Passage given:
+-------+

2nd Prime Minister of Gabon
- In office 16 April 1975 – 3 May 1990
- President: Omar Bongo
- Preceded by: Léon M'ba
- Succeeded by: Casimir Oyé-Mba

Personal details
- Born: 1 September 1934 Libreville, French Equatorial Africa (present day Gabon)
- Died: 18 December 2015 (aged 81) Libreville, Gabon
- Party: PDG

= Léon Mébiame =

Gabonese politician (1934–2015)

Léon Mébiame (1 September 1934 – 18 December 2015) was a Gabonese politician who was the 2nd Prime Minister of Gabon. From 1975 to 1990, he served as the longest-serving prime minister in Gabonese history, at 15 years and 17 days.

+-------+

Data shown:
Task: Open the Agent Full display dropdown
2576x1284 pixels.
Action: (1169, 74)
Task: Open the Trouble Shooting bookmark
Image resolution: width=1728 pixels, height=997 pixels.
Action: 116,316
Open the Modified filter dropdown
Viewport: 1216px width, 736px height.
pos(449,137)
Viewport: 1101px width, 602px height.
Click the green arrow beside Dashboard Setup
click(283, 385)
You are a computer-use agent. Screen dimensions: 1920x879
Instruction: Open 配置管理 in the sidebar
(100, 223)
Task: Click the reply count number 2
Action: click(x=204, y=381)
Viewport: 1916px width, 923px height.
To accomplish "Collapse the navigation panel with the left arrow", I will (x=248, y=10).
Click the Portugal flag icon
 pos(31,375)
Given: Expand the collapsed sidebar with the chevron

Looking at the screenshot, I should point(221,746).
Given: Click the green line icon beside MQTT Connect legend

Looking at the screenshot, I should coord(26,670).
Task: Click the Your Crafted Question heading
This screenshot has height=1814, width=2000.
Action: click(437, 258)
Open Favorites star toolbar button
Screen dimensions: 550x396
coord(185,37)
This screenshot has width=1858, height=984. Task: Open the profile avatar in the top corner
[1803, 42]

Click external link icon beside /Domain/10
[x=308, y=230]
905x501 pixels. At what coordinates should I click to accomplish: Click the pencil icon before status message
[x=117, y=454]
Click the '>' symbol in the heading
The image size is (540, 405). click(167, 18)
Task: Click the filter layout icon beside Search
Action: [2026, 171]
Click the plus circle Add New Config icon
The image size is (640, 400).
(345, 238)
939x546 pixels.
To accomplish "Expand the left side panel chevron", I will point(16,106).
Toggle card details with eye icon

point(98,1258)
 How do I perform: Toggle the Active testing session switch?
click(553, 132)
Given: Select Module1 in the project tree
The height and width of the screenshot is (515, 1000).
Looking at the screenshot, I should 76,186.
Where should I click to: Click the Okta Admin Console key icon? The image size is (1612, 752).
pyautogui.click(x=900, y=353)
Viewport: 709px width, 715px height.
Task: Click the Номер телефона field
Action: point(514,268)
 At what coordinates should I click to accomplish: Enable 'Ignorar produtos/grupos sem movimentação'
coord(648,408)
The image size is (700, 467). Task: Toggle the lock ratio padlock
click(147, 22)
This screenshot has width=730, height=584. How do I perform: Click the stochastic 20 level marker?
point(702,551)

+-------+

Things to do:
A – Copy everything from "Personal details" down to "Gabonese politician (1934–2015)" in the Léon Mébiame passage.
B – Write the next part of the Léon Mébiame passage, starting after its final sentence.
The records have nothing to do with the Léon Mébiame passage.

Outputs for the tasks:
A –
Personal details
- Born: 1 September 1934 Libreville, French Equatorial Africa (present day Gabon)
- Died: 18 December 2015 (aged 81) Libreville, Gabon
- Party: PDG

= Léon Mébiame =

Gabonese politician (1934–2015)

B –
==Life and career==
A member of the Fang ethnic group, Mébiame was born in Libreville. Under French colonial rule, he became an inspector of federal police in 1956 and was posted in Chad from 6 January 1957 to March 1959. At independence in 1960, he was commissioner of police. A close associate of President Omar Bongo, he was Vice President of Gabon from 1968 to 1975, when the position was abolished. He was Minister of Justice in early 1970s. He was appointed as prime minister and served from 16 April 1975 to 3 May 1990. He was the minister of public finance from 1990 to 1991. His replacement in the cabinet was seen as surprising as he was generally believed to be an anchor for stabilizing the ruling government's coalition, but Bongo was encouraged by reformist elements with the PDG including his own son to drop longtime ministers who opposed changes or who they deemed as having little competence. Mébiame was replaced by technocrat Casimir Oyé-Mba.

Subsequently, he joined the opposition in the early 1990s.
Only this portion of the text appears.